US-UK Entanglements 
Diego Garcia: Not a Tropical Paradise

As the US lease on this UK property comes up for renewal, it's time to reconsider whose interests are really served by the "special relationship"

The picturesque island of Diego Garcia has an ugly history. Photo by Sushicam via Flickr.

The picturesque island of Diego Garcia has an ugly history. Photo by Sushicam via Flickr.

Diego Garcia, an island in the Chagos Archipelago, is a footprint-shaped atoll in the Indian Ocean, a tropical paradise in a vast sea. Situated over 3000 kilometres from the east coast of Africa and over 2000 km from the southern tip of India, it is part of Britain’s Indian Ocean Territory. This is the point where its description as a pristine tropical paradise ends. In 1966, the British forcibly expelled the 2000 Chagossians who called the island home to enable the US to establish a military base on the island. Today, the island is more associated with cases of extraordinary rendition, US military action in the Middle East, and the war on terrorism than its natural beauty. As the Chagossians push for recognition that their forced exile was illegal, even that original crime has become another unpleasant association for Diego Garcia, the British government and the British people.

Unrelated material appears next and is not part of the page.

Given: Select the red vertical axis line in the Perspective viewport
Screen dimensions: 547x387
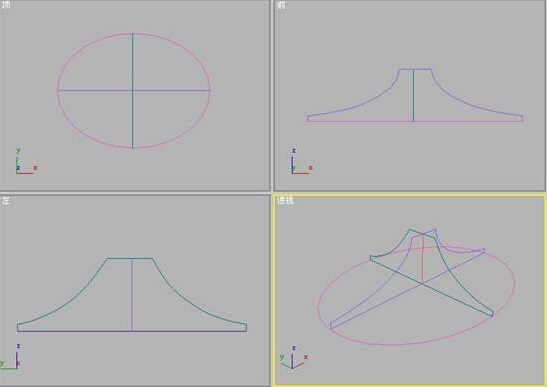Looking at the screenshot, I should [423, 259].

When Britain purchased the island from the newly independent Mauritius in 1956, they intended for it to serve as an American naval and military base. In the early 1960s, when the UK sought to withdraw its military presence from the Indian Ocean arena, they agreed to allow the US to establish a Naval Communication Station on one of its island territories there. The US hoped that choosing a sparsely populated island like Diego Garcia would help minimise political difficulties. The island was deemed suitable by both the US and the UK, but the continuing opposition by the displaced Chagossians suggests that it may not have been as ideal a choice as it appeared in the 1960s. On December 30th, 1966, the US and UK formalised an agreement that would allow the US to use the British Indian Ocean Territory for defence purposes for 50 years, up to 2016, with the optional extension of an additional twenty years which must be agreed upon by December 2014. With this deadline fast approaching, perhaps it is time to reassess whether or not this continued partnership, whereby the US makes extensive use of British sovereign territory in its global military activities, is really in Britain’s best interest.

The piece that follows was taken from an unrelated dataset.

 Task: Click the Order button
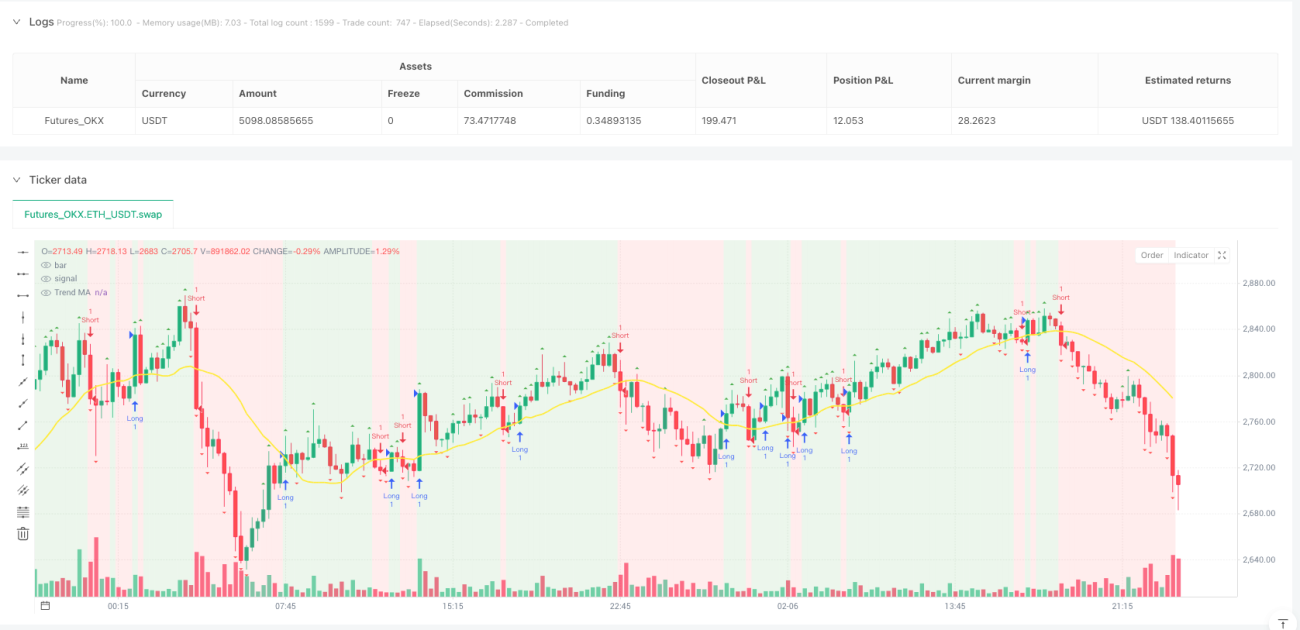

The prospect of another war in the Middle East might not be at the top of the coalition government’s agenda, burdened as it is with pressing domestic issues such as economic decline and the euro crisis. Yet the future of the British territory in the Indian Ocean ought not to be forgotten. The Americans have used Diego Garcia as a base for bombing Iraq and Afghanistan, and it is likely that future American operations would also make use of this British holding. While the exact terms of the UK lease of Diego Garcia to the US have never been fully revealed, we can assume that Britain has forfeited the right to object to any US action on Diego Garcia, up to and including joining Israel in bombing Iran’s nuclear programme.

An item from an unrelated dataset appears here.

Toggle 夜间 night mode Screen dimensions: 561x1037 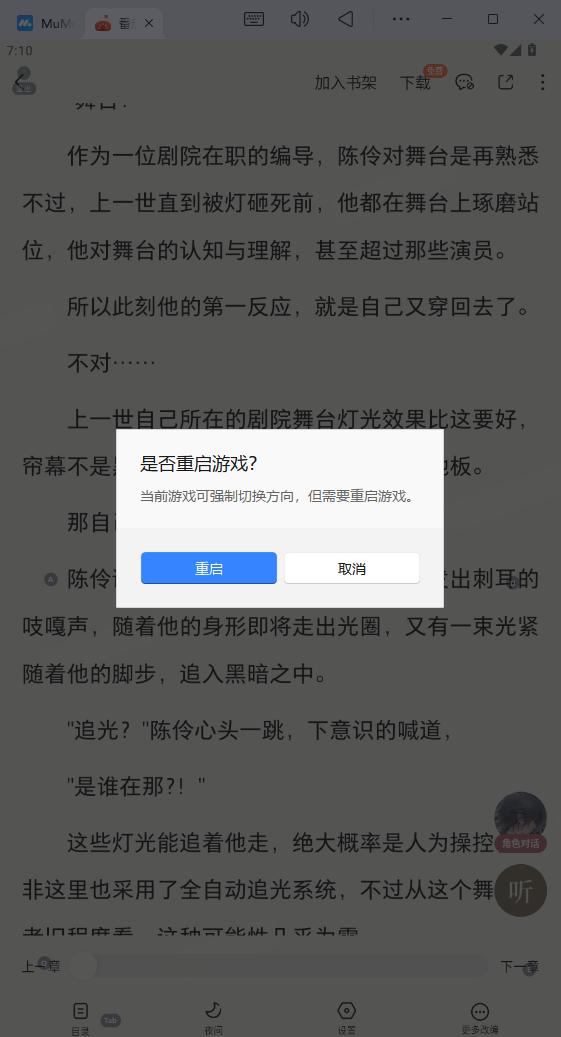click(x=213, y=1018)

The use of the Island by the US in the event of a calamity such as war between Israel and Iran is highly likely, as is its use in any regional dispute both in the Middle East and across the Pacific. What is not clear is Britain’s position in all this. In theory, Diego Garcia is sovereign British territory, but the reality is that if Britain did not support the US in its foreign venture, it would not be able to demand that the US not use British territory to act.

US-UK interventions in the Middle East, Iraq and Afghanistan have been unpopular and become open-ended sores.   The British military has been tainted through association with, as well as direct accusation of, torture and complicity in Extraordinary rendition. These consequences of the Anglo-American relationship have not strengthened Britain’s domestic security or furthered British interests, apart from establishing the UK as a staunch ally of the US. Ultimately, whether or not the UK chooses to reassess the position of the British Indian Ocean Territory, it is unlikely that anything will change in its partnership with the US in the immediate future. However, it is interesting to consider some ‘what if’ scenarios. What if the UK wanted to stop the US from using Diego Garcia to bomb Iran? What if Britain decided not to extend the lease in 2014? We have to question the balance of power between the US and the UK and how much that relationship hinges on what is in Anglo-American as opposed to exclusively British interests.